Nesse sentido, a acepção de trabalho subsidiário provoca históricas e intensas barreiras ao emprego do trabalho feminino, perpassado pela ocupação de posições subalternas e menos compensatórias.
Com a instauração do modo capitalista de produção as barreiras impostas às mulheres, no que se refere à inserção nas funções produtivas tornam-se maiores e mais complexas, pois esse sistema de produção e reprodução social tende a criar mecanismos de atenuação das contradições geradas pela diferenciação de classes sociais. Um desses mecanismos é a naturalização das diferenças e desigualdades de sexo e raça, tornando normal a inferiorização de segmentos sociais em detrimento de outros: a inferiorização da mulher pela supervalorização da figura masculina, que se complexifica quando se trata da mulher negra. De acordo com Saffioti (1976, p. 35):
O aparecimento do capitalismo se dá, pois em condições extremamente adversas à mulher. No processo de individualização inaugurado pelo modo de produção capitalista, a mulher contaria com uma desvantagem social de dupla dimensão: no nível superestrutural era tradicional uma subvalorização das capacidades femininas traduzidas em termos de mitos justificadores da supremacia masculina e, portanto, da ordem social que a gerara; no plano estrutural, à medida que se desenvolvam as forças produtivas, a mulher vinha sendo progressivamente marginalizada das funções produtivas, ou seja, perifericamente situada no sistema de produção.

• **SEÇÃO DE DADOS**
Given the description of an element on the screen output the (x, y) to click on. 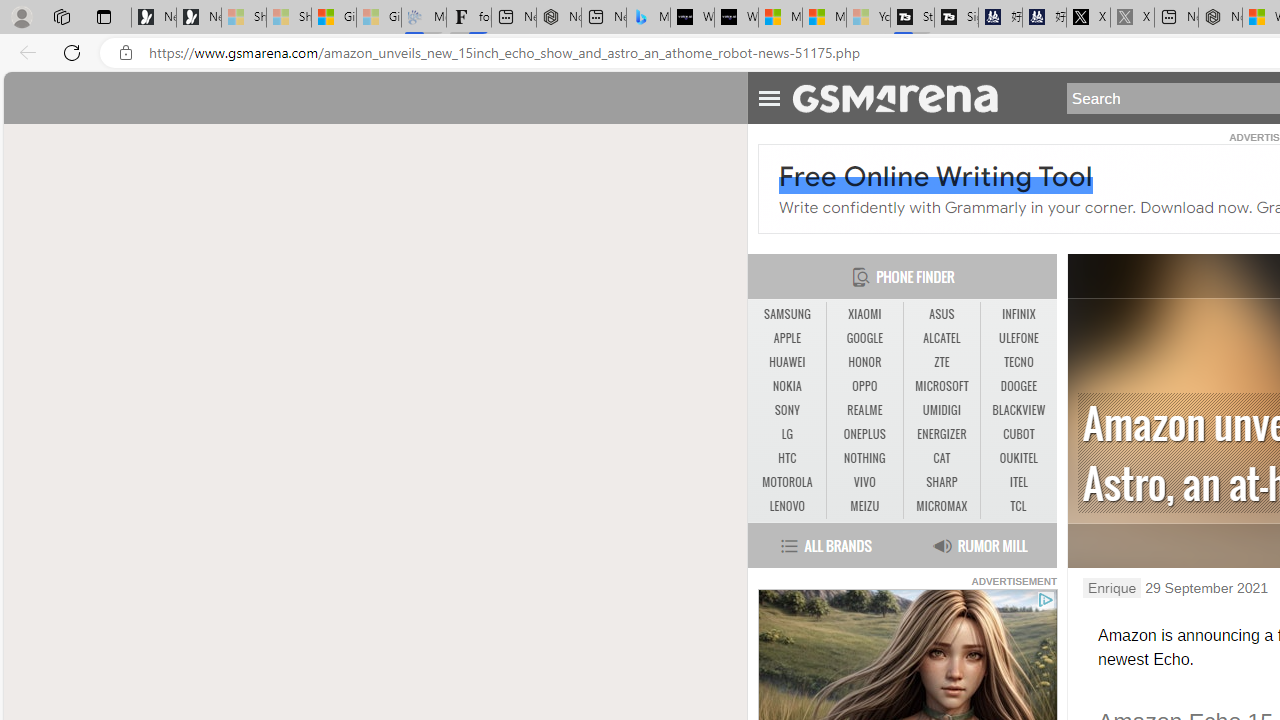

• **TAREFA ESCRITA 1**
O excerto aplica às barreiras enfrentadas pelas mulheres dois pares de adjetivos unidos por "e". Liste os termos desses dois pares.
• **TAREFA ESCRITA 2**
Reproduza o trecho do excerto que se inicia pelas palavras "Nesse sentido, a" e se encerra com "e menos compensatórias.".

• **RESPOSTA FINAL 1**
históricas; intensas; maiores; mais complexas

• **RESPOSTA FINAL 2**
Nesse sentido, a acepção de trabalho subsidiário provoca históricas e intensas barreiras ao emprego do trabalho feminino, perpassado pela ocupação de posições subalternas e menos compensatórias.